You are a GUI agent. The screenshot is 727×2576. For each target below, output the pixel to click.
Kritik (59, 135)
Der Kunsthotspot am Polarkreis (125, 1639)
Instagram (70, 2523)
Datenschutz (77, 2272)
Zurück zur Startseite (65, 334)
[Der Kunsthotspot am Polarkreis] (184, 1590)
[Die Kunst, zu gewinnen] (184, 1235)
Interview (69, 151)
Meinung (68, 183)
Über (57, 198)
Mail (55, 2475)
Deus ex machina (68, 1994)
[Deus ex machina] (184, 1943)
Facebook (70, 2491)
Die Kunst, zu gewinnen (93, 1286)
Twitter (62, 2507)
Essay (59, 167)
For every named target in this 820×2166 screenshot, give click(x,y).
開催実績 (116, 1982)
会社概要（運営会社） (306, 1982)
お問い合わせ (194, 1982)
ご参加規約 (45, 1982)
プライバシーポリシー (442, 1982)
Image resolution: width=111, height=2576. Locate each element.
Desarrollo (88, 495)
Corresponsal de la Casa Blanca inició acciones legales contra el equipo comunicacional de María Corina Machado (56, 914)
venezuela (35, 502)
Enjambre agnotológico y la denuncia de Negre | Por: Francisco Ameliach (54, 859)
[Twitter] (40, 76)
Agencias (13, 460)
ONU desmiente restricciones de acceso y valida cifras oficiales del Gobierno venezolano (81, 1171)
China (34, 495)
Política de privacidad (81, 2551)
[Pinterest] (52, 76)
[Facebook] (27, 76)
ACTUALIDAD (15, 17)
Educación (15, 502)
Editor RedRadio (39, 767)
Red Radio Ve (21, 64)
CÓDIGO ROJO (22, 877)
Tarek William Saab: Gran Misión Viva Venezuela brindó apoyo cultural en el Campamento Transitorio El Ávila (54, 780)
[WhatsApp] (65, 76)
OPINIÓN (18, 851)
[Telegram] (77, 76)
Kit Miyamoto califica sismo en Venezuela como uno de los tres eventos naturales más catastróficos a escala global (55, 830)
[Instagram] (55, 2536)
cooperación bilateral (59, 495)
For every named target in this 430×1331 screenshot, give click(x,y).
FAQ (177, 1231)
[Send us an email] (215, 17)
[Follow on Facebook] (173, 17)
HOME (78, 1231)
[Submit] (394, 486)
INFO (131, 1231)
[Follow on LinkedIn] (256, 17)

▸ **Work item**:
Please copy, exactly as written, every line in the listing above from the line with "Essay (59, 167)" up to and including the line with "venezuela (35, 502)".

▸ **Answer box**:
Essay (59, 167)
For every named target in this 820×2166 screenshot, give click(x,y).
開催実績 (116, 1982)
会社概要（運営会社） (306, 1982)
お問い合わせ (194, 1982)
ご参加規約 (45, 1982)
プライバシーポリシー (442, 1982)
Image resolution: width=111, height=2576. Locate each element.
Desarrollo (88, 495)
Corresponsal de la Casa Blanca inició acciones legales contra el equipo comunicacional de María Corina Machado (56, 914)
venezuela (35, 502)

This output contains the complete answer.